What do ‘Social Responsibility’ and ‘Anti-Money Laundering’ Failures Typically Include?

Of course, the terms ‘social responsibility’ and ‘anti-money laundering’ remain quite vague despite being widely used in the iGaming marketplace, so what do they mean in practical terms? Well, social responsibility failures primarily refer to instances in which iGaming brands are slow to interact with customers who are demonstrating questionable behaviours or directly at risk of gambling-related harm.

In this case, for example, Entain were charged with conducting just a single interaction and chat with one online customer who spent extended periods gambling and deposited an incredible £230,845 in a period of 18 months. The investigation also found that a Coral.co.uk one customer was eventually blocked after spending £60,000 in 12 months and failing to provide a proof or source of funds (SOF).

Despite this, they subsequently opened a new account at Ladbrokes and deposited £30,000 less than 24 hours after being blocked, and this is the direct responsibility of the parent company.
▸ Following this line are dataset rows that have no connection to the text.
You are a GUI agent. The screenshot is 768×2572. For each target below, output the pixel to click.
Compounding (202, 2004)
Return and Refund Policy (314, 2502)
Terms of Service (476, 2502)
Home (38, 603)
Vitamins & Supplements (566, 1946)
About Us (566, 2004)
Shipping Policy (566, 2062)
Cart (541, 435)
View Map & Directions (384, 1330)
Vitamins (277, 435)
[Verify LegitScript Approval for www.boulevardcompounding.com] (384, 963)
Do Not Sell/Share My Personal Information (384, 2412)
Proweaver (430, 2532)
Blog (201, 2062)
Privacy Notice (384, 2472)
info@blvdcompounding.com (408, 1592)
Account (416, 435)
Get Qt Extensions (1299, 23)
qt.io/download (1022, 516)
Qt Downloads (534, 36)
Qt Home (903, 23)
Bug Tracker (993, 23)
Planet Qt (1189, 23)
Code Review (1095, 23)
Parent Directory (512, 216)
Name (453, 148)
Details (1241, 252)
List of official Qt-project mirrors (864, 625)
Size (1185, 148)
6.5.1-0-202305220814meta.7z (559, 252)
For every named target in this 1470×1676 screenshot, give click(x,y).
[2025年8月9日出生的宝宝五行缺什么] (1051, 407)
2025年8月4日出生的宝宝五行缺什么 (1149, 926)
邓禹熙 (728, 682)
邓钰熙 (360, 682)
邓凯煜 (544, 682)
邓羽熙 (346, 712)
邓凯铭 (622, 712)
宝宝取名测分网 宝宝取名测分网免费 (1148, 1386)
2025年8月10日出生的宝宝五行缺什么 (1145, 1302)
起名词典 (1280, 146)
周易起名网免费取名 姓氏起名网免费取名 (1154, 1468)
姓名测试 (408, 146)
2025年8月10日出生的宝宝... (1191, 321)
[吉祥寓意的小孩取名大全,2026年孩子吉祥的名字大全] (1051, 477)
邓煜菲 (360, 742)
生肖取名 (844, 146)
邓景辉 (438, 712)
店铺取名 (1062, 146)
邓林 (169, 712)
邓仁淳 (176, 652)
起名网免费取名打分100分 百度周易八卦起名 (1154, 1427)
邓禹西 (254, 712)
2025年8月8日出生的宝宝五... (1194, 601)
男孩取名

In another case, one brick-and-mortar betting shop customer wasn’t escalated for a ‘safer gambling review’ by either the shop or its support team despite staking £29,372 and losing £11,345 of this haul in a single, four-week period.

As for anti-money laundering failures, these include the failure to conduct an adequate risk assessment or identify the actual risk facing their online business and individual casino websites. Once again, the failure to carry out adequate SOF checks on high-rolling customers (including one who deposited an incredible £742,000 in 14 months in this instance) is also a direct example of an anti-money laundering regulatory breach.

Another was allowed to deposit £186,000 in just six months due to the same inherent failings. Failures also include the failure to conduct enhanced customer ‘due diligence’ checks in the requisite period of time, which enables one customer to deposit some £524,501 in the nine months from December 2019 through October 2020.

Ultimately, the wider issue here is Entain’s apparent lack of scrutiny or monitoring of high-rollers or big-stake customers. This is central to safeguarding and complying with UKGC regulatory measures, as it helps operators to identify problem gambling behaviour and potentially intervene before their spending or compulsion spirals out of control.

Further details of this particular case can be found online, but it will undoubtedly come as a significant shock to the marketplace and raise significant concerns about whether even the leading iGaming brands are complying with safeguarding measures.

The Last Word

The most recent are even more shocking given Entain’s previous failings, with this being the second time that the parent company or one of its brands have fallen foul of their social responsibility or anti-money laundering obligations. The question that remains is whether the social responsibility and anti-money laundering regulations in place still carry weight, while it’s also unclear whether even hefty financial sanctions are as effective as they once were.

After all, there’s an incredible amount of money washing around the iGaming market in the UK, which is worth around $5.9 billion in total. So, it can be argued that brands are willing to risk potential fines in the pursuit of higher commercial gains, suggesting that alternative sanctions may be required going forward.

However, a more general observation may be that some iGaming brands have simply become complacent when meeting their safeguarding obligations, especially larger entities that boast a large number of casino platforms and cater to a huge audience. In this respect, the fine for Entain reminds others of their responsibilities in the iGaming space, and could well provide a stark warning for other brands throughout the UK.